Elektroschub und sportliche Fitness als Karrieresprung

Motor / 06.11.2020 • 11:48 Uhr / 4 Minuten Lesezeit
VW Tiguan: In Design, Ausstattung und Technik von Motoren bis Elektronik verfeinert.werk
VW Tiguan: In Design, Ausstattung und Technik von Motoren bis Elektronik verfeinert.werk

VW hat die zweite Generation des Tiguan nach vier Jahren sorgfältig aufgewertet.

VW Mit dem Tiguan haben die Wolfsburger 2007 ein weiteres Erfolgsmodell kreiert. Die Ablöse der ersten Generation erfolgte 2016. Der mit Standard-Radstand kaum mehr als 4,5 Meter lange Crossover hat sich über weite Strecken auf Platz eins der heimischen Kompakt-SUV-Zulassungsstatistik behauptet.

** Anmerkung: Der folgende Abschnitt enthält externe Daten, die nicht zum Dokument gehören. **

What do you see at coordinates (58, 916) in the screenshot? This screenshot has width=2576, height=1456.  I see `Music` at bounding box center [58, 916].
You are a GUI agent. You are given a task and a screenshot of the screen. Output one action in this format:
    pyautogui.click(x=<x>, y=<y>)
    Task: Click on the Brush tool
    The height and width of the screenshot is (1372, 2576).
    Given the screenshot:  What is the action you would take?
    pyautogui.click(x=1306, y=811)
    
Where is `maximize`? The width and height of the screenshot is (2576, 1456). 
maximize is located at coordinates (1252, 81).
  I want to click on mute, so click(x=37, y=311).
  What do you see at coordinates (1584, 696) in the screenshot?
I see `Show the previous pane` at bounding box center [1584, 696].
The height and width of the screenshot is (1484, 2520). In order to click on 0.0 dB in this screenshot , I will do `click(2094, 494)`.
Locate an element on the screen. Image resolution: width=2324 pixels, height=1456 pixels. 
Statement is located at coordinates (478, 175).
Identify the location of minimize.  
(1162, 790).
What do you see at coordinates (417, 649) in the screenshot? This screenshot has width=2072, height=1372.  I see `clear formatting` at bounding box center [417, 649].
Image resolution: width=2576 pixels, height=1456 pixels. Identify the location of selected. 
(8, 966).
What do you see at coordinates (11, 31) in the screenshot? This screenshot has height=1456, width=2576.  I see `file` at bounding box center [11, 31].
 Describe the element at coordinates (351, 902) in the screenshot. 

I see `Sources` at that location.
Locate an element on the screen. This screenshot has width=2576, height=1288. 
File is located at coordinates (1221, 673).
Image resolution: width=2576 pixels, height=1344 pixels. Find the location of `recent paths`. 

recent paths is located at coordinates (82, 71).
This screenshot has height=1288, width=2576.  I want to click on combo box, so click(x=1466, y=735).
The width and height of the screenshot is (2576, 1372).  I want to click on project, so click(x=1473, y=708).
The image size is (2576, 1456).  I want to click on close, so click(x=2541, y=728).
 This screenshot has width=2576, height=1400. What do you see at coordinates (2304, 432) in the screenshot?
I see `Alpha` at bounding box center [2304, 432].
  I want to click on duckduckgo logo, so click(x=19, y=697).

Dorthin soll es wieder gehen. Um den Karrieresprung zu forcieren, wurde die zweite Tiguan-Generation aktualisiert. Optisch äußert sich das an Stilzitaten des größeren Brudes Touareg. Auch technisch hat der Kompakte nachgezogen, vor allem, was die digitale und elektronische Mitgift betrifft. Das reicht vom Infotainmentsystem der dritten Generation (entweder Aufpreisposten oder, je nach Variante, serienmäßig) über permanente Vernetzung sowie Bedienelemente, die im Golf VIII debutiert hatten (Klimaanlagen-Justierung via Touchslider) bis zum Beleuchtungssystem (IQ.Light, LED-Licht mit Matrixfunktion und überdurchschnittlicher Leuchtweite) und darüber hinaus.

Zentraler Bestandteil der Modellpflege sind die Antriebe. Es blieb bei Vierzylindern. Den Anfang machen zum Markstart ein 1,5-Liter-Benziner und ein 2,0-Liter-Diesel. Ersterer ist mit automatischer Zylinderabschaltung auf Genügsamkeit getrimmt, Zweiterer ist mittels Twindosing-Technologie – ein Oxidations- und zwei SCR-Katalysatoren – dreifach abgasgereinigt. Die Neukonfiguration der Motoren bescherte dem Tiguan neue Leistungsabstufungen: Der durchwegs frontgetriebene kleine Otto hat 130 oder 150 PS. Der Selbstzünder hat 122, 150 oder 200 PS, ab der 150-PS-Leistungsstufe ist 4×4 entweder Option oder Serie.

Diesel mit hoher Laufruhe

Für die Fahrpremiere stand der stärkste Diesel samt Allradantrieb – das 4Motion-System wurde ebenfalls optimiert – und siebenstufiger Direktschaltung bereit. Was nach dem Druck auf die Starttaste auffällt: Der Selbstzünder läuft seidiger als zuvor. Was zunächst nicht so sehr auffällt, sind die zehn Mehr-PS gegenüber dem 190-PS-Vorgänger. Der Antrieb wirkt, aus dem Stand, nicht wesentlich munterer. Er läuft jedoch, in Fahrt, zu markiger Durchzugsstärke auf. Man muss stets den Tacho im Auge behalten, um nicht permanent übers erlaubte Speed-Limit zu schießen. Zur bärigen Motorpower kommt eine noch akkuratere Federung in allen Fahrmodi und eine deutlich gefühlvoller abgestimmte Lenkung. Damit ist der Wolfsburger echt sportlich zu bewegen, wobei die siebenstufige Direktschaltung sehr exakt mitarbeitet.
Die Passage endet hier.